A comprehensive clinical examination is the basis for selecting further diagnostic steps:

  • General physical examination – including blood pressure, pulse, body weight, height; furthermore:
    • Inspection (viewing).
      • Skin
        • Wrinkles
        • Sagging
        • Yellowish discoloration
        • Irregular pigmentation
        • Dryness
        • Roughness
        • Loss of elasticity
        • Age spots
        • Age warts
        • Angiomas (hematomas)
      • Hairiness
        • The color of the hair on the head is often yellowish dirty gray
        • Increased hair growth in the middle parts of the eyebrows (sideways eyebrow hair fall out), ears, nasal entrance.
      • Nails
        • Thick nails
        • Brittle nails
        • V. a. the nail of the big toe often changes its direction of growth and becomes misshapen thick
    • Inspection and palpation (palpation) of the thyroid gland [due todifferential diagnoses: hypothyroidism (hypothyroidism)].
  • Dermatological examination [due todifferential diagnoses:
    • Atopic eczema (neurodermatitis).
    • Bullous pemphigoid (synonyms: parapemphigus, senile pemphigus, erythema bullosum chronicum, dermatitis herpetiformis senilis) – chronic, blistering disease with bulging, subepidermal blisters that form on reddened or normal skin; the disease occurs in the elderly and occasionally in children.
    • Eczema (dermatitis (inflammation of the skin), especially with pruritus (itching) and erythema (areal redness of the skin)).
    • Elastosis (degeneration of the elastic fibers of the skin, which occurs with age).
    • Ichthyoses (genetic disease that leads to cornification disorders of the skin).
    • Keratosis senilis (horn and wart-like brown growths (skin patches) that occur mainly in the elderly after chronic exposure to light, with possible transition in squamous cell carcinoma).
    • Nevus cell nevi (birthmark)
    • Psoriasis vulgaris (psoriasis)
    • Pruritus senilis (itching of aging skin).
    • Purpura senilis (spontaneous skin bleeding due to vulnerable skin).
    • Seborrheic keratosis (age wart)
    • Senile angiomas (tumor-like vascular neoplasm).
    • Senile lentigines (brown sharply demarcated spots that appear with age (age spots)).
    • Xeroderma (dry, brittle skin) (hypersensitivity of the skin and mucous membrane to environmental influences)]

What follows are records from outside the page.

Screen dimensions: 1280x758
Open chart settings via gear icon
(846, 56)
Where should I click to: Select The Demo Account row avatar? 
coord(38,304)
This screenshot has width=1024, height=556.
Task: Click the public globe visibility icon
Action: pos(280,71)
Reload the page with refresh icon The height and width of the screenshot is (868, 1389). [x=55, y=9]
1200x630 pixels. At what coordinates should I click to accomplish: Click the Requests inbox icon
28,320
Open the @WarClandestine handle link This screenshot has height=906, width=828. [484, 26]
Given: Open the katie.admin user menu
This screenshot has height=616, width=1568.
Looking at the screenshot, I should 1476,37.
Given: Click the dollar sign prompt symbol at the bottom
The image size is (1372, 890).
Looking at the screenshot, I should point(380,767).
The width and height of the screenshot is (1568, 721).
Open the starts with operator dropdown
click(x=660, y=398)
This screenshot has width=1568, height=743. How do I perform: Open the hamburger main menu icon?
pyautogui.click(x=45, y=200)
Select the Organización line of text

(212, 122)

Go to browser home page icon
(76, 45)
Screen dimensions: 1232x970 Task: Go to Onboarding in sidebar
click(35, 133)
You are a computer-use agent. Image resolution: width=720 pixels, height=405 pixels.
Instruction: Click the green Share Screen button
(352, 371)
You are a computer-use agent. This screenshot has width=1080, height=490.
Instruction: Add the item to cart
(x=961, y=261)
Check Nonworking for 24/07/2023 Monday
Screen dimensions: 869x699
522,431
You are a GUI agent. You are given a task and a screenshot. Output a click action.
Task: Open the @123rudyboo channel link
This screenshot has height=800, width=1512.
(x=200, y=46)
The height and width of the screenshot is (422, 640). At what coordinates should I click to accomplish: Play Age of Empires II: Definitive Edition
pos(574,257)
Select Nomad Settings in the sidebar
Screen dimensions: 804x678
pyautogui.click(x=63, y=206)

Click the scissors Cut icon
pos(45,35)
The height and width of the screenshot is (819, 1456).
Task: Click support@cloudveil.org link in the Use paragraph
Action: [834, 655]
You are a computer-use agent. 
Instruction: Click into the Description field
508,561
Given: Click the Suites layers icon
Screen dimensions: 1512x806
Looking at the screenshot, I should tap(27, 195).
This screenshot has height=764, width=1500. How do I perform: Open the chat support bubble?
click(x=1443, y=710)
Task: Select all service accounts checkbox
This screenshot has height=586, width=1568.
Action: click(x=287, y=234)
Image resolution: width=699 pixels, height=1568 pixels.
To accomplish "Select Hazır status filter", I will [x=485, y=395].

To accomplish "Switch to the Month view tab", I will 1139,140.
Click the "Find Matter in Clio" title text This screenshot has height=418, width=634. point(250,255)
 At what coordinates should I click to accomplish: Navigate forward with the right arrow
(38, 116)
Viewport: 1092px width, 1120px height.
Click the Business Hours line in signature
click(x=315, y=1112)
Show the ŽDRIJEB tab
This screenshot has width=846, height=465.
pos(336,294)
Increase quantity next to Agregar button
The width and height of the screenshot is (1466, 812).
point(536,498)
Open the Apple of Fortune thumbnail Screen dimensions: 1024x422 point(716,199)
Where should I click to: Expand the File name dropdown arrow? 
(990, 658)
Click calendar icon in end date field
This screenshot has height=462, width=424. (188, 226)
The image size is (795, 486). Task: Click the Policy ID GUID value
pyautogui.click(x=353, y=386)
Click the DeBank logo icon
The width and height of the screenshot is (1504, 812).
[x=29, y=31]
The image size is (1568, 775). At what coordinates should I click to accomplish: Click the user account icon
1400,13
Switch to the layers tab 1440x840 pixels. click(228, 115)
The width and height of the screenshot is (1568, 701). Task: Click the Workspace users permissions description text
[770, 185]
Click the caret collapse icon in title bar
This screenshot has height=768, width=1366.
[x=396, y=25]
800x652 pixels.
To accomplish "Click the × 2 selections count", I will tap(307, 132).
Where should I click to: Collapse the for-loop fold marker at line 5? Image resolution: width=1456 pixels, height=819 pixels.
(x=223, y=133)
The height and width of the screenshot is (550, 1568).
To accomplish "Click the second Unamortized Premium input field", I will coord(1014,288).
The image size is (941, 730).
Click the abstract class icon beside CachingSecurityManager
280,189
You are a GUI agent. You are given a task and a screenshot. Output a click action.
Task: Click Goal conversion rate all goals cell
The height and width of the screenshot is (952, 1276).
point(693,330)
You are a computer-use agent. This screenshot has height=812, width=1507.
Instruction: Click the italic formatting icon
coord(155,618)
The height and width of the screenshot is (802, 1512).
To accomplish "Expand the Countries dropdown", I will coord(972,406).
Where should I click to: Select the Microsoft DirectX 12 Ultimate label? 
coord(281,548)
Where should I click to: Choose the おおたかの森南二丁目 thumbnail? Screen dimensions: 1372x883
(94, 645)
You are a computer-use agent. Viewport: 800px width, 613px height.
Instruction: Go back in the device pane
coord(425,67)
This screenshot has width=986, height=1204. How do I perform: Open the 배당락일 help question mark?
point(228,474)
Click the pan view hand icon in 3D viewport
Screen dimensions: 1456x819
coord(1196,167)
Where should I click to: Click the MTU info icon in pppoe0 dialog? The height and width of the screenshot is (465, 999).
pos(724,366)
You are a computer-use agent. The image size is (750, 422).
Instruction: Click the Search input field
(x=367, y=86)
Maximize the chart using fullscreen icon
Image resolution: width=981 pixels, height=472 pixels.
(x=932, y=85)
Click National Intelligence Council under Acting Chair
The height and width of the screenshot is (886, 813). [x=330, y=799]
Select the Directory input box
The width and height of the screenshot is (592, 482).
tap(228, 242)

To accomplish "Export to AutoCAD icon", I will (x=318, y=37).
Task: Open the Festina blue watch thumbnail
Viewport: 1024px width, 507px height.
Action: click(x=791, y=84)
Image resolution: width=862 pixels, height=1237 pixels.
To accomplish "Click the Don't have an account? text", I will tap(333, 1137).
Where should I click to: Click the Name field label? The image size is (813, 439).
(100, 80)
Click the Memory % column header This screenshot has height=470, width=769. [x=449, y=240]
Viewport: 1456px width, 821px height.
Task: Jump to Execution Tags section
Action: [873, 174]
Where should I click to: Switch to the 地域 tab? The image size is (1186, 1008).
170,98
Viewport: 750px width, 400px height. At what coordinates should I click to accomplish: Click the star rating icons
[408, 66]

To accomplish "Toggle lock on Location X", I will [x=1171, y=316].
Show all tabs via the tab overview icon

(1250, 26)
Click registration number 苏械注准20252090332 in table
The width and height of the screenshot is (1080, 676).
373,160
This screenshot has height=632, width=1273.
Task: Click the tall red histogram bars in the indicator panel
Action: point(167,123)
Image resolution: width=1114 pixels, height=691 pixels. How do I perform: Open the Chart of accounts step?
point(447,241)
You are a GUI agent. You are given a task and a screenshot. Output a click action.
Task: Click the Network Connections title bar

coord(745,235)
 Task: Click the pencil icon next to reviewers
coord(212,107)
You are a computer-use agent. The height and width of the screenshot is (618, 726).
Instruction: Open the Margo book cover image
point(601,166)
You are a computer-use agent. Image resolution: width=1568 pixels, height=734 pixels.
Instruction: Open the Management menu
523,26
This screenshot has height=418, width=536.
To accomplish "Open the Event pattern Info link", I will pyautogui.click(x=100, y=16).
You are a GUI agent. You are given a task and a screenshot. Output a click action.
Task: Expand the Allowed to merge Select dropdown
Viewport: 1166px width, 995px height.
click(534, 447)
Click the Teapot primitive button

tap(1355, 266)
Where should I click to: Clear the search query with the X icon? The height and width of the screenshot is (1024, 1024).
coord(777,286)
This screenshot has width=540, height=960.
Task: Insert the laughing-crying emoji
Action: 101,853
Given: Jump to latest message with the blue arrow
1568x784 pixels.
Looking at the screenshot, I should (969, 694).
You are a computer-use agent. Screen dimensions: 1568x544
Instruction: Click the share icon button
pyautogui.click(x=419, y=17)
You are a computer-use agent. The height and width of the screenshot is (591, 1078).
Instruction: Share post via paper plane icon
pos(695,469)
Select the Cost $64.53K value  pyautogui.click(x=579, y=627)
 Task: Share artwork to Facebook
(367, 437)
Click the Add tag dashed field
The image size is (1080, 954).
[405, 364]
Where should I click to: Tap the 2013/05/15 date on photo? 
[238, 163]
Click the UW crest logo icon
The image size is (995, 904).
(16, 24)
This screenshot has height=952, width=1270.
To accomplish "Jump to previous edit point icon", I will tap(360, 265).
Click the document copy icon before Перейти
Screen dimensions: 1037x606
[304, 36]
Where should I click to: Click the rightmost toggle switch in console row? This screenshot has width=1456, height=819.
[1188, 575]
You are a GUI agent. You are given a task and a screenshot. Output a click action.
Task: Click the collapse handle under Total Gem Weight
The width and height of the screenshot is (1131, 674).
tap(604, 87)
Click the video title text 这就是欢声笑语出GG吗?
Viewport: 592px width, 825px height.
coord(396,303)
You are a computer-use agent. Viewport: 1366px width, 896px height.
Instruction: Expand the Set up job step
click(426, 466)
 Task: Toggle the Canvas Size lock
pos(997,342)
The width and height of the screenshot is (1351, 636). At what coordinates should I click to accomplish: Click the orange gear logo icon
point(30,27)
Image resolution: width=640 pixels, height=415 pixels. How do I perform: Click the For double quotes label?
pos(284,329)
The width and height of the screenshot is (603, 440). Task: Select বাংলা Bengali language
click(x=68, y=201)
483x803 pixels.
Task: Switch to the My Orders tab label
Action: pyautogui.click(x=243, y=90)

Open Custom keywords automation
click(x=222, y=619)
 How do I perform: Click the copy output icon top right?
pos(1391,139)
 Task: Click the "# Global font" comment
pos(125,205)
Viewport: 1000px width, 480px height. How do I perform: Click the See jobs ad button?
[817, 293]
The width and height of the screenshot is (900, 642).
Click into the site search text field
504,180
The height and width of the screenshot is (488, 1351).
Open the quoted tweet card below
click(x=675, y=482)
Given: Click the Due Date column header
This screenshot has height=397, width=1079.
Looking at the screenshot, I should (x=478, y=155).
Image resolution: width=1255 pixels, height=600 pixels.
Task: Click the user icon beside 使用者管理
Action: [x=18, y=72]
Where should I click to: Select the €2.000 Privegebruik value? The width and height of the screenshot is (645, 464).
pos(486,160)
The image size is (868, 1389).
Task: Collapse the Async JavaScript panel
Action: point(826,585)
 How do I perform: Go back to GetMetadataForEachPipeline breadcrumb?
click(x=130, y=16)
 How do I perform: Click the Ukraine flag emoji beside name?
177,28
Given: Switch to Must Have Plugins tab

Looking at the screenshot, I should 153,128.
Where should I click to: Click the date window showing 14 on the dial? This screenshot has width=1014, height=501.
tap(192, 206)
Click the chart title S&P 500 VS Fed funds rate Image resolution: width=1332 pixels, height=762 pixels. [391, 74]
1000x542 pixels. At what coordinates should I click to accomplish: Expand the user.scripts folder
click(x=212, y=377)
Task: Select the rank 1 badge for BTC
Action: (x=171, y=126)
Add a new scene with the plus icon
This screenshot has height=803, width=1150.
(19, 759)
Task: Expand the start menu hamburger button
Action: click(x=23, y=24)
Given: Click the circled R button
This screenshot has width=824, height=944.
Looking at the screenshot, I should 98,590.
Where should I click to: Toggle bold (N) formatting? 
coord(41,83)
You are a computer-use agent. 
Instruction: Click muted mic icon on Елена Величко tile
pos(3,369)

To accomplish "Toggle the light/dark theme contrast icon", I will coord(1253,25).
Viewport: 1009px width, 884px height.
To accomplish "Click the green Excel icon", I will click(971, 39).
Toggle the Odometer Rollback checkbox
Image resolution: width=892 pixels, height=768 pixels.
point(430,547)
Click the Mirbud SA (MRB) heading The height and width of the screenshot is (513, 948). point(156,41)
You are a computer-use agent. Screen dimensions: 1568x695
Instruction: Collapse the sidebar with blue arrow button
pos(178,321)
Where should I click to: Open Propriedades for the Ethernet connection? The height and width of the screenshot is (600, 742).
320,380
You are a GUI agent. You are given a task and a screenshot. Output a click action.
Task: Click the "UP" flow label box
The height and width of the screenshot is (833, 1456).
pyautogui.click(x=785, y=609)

    [due topossible secondary diseases:

    • Eczematous manifestations (asteatotic eczema, exsiccation eczema, eczema craquelé) – especially on the extremities and often with excruciating itching (pruritus senilis).
    • Impaired wound healing due todecreasing immunocompetence (“immunosenescence).
    • Skin inflammation with thin vulnerable skin
    • Skin irritations
    • Purpura senilis (areal hemorrhages, especially on the upper extremities (aging skin is more sensitive to friction and shear trauma)).
    • Xereosis cutis (dryness of the skin).
    • Increase in inflammatory dermatoses such as bullous pemphigoid (characterized by bulging subepidermal blisters usually localized on an erythematous base)]
  • Cancer screening [due topossible sequelae: Increase in benign skin tumors such as seborrheic keratoses (Verrucae seborrhoicae), solar lentigines (Lentigines seniles; age spots) or senile angiomas; Increase in malignant skin tumors such as basaliomas, actinic keratoses as well as squamous cell carcinomas. Furthermore, the lentigo maligna, this is a pre-invasive melanoma]
  • Health check respectively anti-aging check.

Square brackets [ ] indicate possible pathological (pathological) physical findings.